Japon: dernière criée du Nouvel an au marché de Tsukiji

Vieux de 80 ans, Tsukiji, haut lieu touristique, doit être déplacé en octobre vers une zone plus excentrée de la baie de la capitale, dans le quartier de Toyosu.

Le rituel, très médiatisé, des premières criées de thon rouge de l’année avait donc ce vendredi une saveur toute particulière.

Réunis avant l’aube dans un grand hangar où s’alignaient d’impressionnants thons géants, à la fois frais et surgelés, les acheteurs, bottes de caoutchouc au pied, ont inspecté minutieusement la qualité de la marchandise avant le coup d’envoi de la vente à 05H30 (jeudi 20H30 GMT), au son d’une cloche.

Malgré l’enjeu, le record de 2013 (155,4 millions de yens) n’a pas été battu.

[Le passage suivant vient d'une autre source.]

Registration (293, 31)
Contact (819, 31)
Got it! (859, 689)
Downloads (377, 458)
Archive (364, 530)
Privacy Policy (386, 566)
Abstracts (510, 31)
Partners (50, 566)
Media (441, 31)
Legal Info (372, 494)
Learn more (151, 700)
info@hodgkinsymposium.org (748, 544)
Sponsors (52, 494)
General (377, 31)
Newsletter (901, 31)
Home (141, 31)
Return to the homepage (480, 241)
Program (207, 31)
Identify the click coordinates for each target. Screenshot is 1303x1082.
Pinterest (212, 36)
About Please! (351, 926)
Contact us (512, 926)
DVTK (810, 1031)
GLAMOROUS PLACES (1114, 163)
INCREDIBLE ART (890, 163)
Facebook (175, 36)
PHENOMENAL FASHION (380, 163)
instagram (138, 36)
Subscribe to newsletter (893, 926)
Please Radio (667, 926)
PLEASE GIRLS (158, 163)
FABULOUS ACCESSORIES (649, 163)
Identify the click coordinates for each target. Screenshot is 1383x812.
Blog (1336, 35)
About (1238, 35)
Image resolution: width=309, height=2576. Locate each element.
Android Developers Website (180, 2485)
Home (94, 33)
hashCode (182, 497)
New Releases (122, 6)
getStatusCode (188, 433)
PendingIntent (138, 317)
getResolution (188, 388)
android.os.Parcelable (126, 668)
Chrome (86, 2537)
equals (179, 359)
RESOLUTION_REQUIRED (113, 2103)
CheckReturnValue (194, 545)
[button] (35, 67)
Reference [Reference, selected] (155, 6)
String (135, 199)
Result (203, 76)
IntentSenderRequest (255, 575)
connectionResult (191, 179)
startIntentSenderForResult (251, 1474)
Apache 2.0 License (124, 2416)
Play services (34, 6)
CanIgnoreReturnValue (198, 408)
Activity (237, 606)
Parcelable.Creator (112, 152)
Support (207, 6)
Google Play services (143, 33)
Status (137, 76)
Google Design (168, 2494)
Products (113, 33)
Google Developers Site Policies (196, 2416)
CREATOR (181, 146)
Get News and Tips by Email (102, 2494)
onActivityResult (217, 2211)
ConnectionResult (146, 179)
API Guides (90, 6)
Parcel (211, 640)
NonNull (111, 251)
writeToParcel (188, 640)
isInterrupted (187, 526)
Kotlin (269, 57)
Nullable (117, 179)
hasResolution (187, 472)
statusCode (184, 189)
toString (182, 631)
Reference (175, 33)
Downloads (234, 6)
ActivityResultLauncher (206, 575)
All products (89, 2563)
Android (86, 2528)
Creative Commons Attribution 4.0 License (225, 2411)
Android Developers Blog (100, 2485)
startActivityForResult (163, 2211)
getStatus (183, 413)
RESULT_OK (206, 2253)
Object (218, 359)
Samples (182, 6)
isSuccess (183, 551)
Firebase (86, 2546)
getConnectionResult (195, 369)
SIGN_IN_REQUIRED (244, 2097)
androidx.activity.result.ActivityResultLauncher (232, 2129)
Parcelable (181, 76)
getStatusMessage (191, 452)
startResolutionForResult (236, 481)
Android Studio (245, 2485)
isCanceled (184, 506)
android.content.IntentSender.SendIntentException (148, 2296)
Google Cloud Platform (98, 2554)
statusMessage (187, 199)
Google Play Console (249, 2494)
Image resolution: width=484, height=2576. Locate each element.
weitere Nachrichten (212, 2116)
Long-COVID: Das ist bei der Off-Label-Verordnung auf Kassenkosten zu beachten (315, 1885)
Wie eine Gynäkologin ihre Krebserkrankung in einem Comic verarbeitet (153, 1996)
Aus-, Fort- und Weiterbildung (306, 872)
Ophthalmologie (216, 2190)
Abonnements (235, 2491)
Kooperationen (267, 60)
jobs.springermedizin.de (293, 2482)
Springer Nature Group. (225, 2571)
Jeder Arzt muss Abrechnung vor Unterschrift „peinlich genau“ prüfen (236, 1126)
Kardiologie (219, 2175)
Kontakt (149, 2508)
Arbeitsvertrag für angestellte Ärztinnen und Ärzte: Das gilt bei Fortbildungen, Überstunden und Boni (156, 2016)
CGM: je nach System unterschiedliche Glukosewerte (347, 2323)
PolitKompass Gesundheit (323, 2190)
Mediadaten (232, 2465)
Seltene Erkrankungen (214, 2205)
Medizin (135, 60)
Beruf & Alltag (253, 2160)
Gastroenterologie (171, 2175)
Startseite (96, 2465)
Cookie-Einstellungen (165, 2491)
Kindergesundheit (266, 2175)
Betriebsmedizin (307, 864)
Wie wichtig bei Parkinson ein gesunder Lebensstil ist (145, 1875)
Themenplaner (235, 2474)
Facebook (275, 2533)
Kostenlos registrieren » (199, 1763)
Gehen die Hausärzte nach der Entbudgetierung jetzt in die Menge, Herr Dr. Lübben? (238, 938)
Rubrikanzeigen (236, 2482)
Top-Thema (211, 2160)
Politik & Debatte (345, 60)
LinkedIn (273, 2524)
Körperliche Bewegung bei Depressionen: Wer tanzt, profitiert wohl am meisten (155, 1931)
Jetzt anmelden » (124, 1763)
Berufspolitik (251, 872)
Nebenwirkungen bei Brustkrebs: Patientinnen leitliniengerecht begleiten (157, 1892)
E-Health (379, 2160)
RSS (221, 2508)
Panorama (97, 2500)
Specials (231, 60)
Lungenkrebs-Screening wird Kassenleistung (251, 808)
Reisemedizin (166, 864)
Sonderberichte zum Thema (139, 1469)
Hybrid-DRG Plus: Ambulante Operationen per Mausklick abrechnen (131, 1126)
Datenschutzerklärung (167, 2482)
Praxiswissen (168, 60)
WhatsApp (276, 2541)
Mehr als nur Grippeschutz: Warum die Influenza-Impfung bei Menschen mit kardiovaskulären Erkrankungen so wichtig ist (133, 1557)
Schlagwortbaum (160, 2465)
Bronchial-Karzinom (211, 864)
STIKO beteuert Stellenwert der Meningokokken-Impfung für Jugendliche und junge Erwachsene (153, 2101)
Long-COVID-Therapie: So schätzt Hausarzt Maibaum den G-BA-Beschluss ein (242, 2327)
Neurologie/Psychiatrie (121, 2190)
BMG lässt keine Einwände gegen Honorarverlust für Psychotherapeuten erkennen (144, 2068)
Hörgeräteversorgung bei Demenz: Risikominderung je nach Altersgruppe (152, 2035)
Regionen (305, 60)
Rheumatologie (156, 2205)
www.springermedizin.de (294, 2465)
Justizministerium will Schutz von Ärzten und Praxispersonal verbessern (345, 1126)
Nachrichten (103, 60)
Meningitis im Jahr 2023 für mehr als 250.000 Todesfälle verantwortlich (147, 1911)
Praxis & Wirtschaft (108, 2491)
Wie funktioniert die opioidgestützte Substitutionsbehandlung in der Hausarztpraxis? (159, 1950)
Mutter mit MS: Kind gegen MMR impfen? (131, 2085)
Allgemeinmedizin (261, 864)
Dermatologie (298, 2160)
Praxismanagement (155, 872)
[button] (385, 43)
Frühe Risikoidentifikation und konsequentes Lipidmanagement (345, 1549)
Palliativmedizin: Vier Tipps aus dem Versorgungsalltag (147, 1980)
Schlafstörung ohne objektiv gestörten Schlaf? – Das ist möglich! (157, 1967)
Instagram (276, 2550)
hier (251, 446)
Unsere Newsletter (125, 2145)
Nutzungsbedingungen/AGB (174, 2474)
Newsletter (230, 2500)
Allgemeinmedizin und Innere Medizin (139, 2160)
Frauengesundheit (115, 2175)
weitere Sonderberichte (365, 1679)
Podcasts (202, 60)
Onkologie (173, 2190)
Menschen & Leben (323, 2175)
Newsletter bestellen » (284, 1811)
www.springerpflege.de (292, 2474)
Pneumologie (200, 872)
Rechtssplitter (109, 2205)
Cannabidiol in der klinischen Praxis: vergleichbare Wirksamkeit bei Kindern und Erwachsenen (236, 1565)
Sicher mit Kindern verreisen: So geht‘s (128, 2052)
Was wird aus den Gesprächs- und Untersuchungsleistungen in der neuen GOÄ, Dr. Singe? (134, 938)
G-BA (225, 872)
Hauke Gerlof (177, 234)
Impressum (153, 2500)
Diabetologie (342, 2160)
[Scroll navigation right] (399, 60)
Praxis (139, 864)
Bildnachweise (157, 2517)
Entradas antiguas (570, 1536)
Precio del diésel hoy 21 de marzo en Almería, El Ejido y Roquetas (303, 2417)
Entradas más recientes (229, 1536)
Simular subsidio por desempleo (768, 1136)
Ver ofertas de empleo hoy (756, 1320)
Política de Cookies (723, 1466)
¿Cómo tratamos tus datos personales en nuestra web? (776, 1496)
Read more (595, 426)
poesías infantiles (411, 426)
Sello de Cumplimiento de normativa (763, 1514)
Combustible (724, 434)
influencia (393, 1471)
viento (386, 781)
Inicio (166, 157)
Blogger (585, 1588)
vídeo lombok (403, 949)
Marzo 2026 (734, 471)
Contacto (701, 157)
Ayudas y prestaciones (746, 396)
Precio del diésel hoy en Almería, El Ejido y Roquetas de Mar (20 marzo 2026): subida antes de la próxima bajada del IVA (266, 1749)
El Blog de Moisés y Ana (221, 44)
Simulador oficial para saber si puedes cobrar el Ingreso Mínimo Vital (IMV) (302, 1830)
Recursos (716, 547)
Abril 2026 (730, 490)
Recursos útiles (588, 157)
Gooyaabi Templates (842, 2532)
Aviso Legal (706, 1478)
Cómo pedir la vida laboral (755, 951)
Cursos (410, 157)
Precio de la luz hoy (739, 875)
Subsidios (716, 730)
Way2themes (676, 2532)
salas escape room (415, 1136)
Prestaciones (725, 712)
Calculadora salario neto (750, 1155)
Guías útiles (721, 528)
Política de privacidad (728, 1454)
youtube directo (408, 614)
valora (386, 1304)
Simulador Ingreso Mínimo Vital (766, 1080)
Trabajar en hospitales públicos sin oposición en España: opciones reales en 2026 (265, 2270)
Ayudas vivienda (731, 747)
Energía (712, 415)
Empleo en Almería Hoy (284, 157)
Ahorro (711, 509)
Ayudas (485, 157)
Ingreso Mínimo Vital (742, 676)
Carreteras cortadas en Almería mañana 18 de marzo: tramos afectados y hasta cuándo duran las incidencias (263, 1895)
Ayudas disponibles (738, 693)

Le thon le plus cher, pêché au large de la préfecture d’Aomori (nord), a ainsi été adjugé au prix de 36,5 millions de yens (268.000 euros) pour un poids supérieur à 400 kg.

“C’est un sentiment très agréable”, a réagi Akifumi Sakagami, chef cuisinier du restaurant de sushis qui a déboursé la somme, après avoir goûté au mets sous les flashs des photographes.

“Nous voulions remporter le meilleur thon car il s’agit des dernières enchères du Nouvel an ici”, a-t-il expliqué, précisant que son patron était prêt à monter jusqu’à 100 millions de yens (735.000 euros).

Et d’ajouter, avec une pointe de nostalgie: “C’est triste que Tsukiji ferme bientôt”.

– ‘L’héritage de Tsukiji’ –

Kiyoshi Kimura, propriétaire de la célèbre chaîne de restaurants Sushizanmai, qui avait remporté la mise ces six dernières années, ce qui lui a valu le surnom de “roi du thon”, s’est cette fois fait plus discret, mais il a tout de même dépensé la somme de 30 millions de yens pour s’offrir un thon de 190 kg, soit le prix le plus élevé au kilo.

Ouvert en 1935, Tsukiji, situé à deux pas du quartier chic de Ginza, est le plus vaste marché de produits de la mer et primeurs du monde: il accueille chaque jour quelque 42.000 visiteurs et propose 480 sortes de poissons, 270 variétés de fruits et légumes, pour un total de 3.000 tonnes de marchandises et une recette quotidienne d’une dizaine de millions d’euros.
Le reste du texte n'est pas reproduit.